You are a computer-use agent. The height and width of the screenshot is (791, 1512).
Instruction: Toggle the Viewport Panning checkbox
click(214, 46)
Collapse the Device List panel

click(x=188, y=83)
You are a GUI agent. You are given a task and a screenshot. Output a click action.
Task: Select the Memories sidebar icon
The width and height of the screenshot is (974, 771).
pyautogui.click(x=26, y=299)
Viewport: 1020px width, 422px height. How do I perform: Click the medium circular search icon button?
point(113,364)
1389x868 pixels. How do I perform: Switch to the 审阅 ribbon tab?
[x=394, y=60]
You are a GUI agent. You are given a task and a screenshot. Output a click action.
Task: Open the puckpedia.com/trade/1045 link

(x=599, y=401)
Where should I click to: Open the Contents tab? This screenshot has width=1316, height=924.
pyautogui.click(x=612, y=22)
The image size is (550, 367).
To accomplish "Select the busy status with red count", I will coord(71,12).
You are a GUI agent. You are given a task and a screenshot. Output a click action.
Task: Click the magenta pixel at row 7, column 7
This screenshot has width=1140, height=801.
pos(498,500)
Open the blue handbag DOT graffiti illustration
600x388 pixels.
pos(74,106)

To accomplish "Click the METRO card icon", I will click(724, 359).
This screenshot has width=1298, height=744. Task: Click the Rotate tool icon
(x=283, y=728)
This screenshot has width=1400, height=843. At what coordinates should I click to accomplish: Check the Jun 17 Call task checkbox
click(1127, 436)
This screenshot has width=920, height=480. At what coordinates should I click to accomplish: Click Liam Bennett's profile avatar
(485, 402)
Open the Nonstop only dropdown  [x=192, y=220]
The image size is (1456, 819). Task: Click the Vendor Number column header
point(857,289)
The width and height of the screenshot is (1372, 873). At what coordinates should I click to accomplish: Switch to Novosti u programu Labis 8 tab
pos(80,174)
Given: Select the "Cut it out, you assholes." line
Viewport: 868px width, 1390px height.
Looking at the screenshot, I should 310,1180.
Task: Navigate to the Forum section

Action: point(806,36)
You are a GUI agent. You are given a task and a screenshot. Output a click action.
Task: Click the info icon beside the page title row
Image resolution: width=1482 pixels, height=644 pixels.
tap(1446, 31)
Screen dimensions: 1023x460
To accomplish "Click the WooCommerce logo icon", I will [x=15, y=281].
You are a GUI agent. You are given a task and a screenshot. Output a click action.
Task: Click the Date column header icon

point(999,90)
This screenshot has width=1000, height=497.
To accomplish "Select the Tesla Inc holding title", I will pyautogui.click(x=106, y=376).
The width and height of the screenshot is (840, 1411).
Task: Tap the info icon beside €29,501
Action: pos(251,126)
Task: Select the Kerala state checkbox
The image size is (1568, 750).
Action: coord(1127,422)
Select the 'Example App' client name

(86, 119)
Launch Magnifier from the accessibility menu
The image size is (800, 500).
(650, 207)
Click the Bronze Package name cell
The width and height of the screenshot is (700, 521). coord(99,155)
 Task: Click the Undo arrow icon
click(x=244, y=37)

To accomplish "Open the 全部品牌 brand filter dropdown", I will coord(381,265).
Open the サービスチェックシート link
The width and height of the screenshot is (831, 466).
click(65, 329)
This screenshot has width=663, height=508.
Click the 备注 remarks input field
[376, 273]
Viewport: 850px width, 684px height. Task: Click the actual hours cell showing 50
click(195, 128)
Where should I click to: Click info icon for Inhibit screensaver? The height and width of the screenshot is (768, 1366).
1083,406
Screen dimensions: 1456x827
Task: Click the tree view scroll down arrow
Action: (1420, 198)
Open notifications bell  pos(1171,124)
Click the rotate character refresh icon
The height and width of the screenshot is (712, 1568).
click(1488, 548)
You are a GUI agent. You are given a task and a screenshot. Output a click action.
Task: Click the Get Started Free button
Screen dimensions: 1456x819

·····

§ **Exercise task**
Rewrite the listing above, changing every "GUI agent" to "screen agent" and leaving everything else as it is.

§ **Full response**
You are a computer-use agent. The height and width of the screenshot is (791, 1512).
Instruction: Toggle the Viewport Panning checkbox
click(214, 46)
Collapse the Device List panel

click(x=188, y=83)
You are a screen agent. You are given a task and a screenshot. Output a click action.
Task: Select the Memories sidebar icon
The width and height of the screenshot is (974, 771).
pyautogui.click(x=26, y=299)
Viewport: 1020px width, 422px height. How do I perform: Click the medium circular search icon button?
point(113,364)
1389x868 pixels. How do I perform: Switch to the 审阅 ribbon tab?
[x=394, y=60]
You are a screen agent. You are given a task and a screenshot. Output a click action.
Task: Open the puckpedia.com/trade/1045 link

(x=599, y=401)
Where should I click to: Open the Contents tab? This screenshot has width=1316, height=924.
pyautogui.click(x=612, y=22)
The image size is (550, 367).
To accomplish "Select the busy status with red count", I will coord(71,12).
You are a screen agent. You are given a task and a screenshot. Output a click action.
Task: Click the magenta pixel at row 7, column 7
This screenshot has width=1140, height=801.
pos(498,500)
Open the blue handbag DOT graffiti illustration
600x388 pixels.
pos(74,106)

To accomplish "Click the METRO card icon", I will click(724, 359).
This screenshot has width=1298, height=744. Task: Click the Rotate tool icon
(x=283, y=728)
This screenshot has width=1400, height=843. At what coordinates should I click to accomplish: Check the Jun 17 Call task checkbox
click(1127, 436)
This screenshot has width=920, height=480. At what coordinates should I click to accomplish: Click Liam Bennett's profile avatar
(485, 402)
Open the Nonstop only dropdown  [x=192, y=220]
The image size is (1456, 819). Task: Click the Vendor Number column header
point(857,289)
The width and height of the screenshot is (1372, 873). At what coordinates should I click to accomplish: Switch to Novosti u programu Labis 8 tab
pos(80,174)
Given: Select the "Cut it out, you assholes." line
Viewport: 868px width, 1390px height.
Looking at the screenshot, I should 310,1180.
Task: Navigate to the Forum section

Action: point(806,36)
You are a screen agent. You are given a task and a screenshot. Output a click action.
Task: Click the info icon beside the page title row
Image resolution: width=1482 pixels, height=644 pixels.
tap(1446, 31)
Screen dimensions: 1023x460
To accomplish "Click the WooCommerce logo icon", I will [x=15, y=281].
You are a screen agent. You are given a task and a screenshot. Output a click action.
Task: Click the Date column header icon

point(999,90)
This screenshot has width=1000, height=497.
To accomplish "Select the Tesla Inc holding title", I will pyautogui.click(x=106, y=376).
The width and height of the screenshot is (840, 1411).
Task: Tap the info icon beside €29,501
Action: pos(251,126)
Task: Select the Kerala state checkbox
The image size is (1568, 750).
Action: coord(1127,422)
Select the 'Example App' client name

(86, 119)
Launch Magnifier from the accessibility menu
The image size is (800, 500).
(650, 207)
Click the Bronze Package name cell
The width and height of the screenshot is (700, 521). coord(99,155)
 Task: Click the Undo arrow icon
click(x=244, y=37)

To accomplish "Open the 全部品牌 brand filter dropdown", I will coord(381,265).
Open the サービスチェックシート link
The width and height of the screenshot is (831, 466).
click(65, 329)
This screenshot has width=663, height=508.
Click the 备注 remarks input field
[376, 273]
Viewport: 850px width, 684px height. Task: Click the actual hours cell showing 50
click(195, 128)
Where should I click to: Click info icon for Inhibit screensaver? The height and width of the screenshot is (768, 1366).
1083,406
Screen dimensions: 1456x827
Task: Click the tree view scroll down arrow
Action: (1420, 198)
Open notifications bell  pos(1171,124)
Click the rotate character refresh icon
The height and width of the screenshot is (712, 1568).
click(1488, 548)
You are a screen agent. You are given a task and a screenshot. Output a click action.
Task: Click the Get Started Free button
Screen dimensions: 1456x819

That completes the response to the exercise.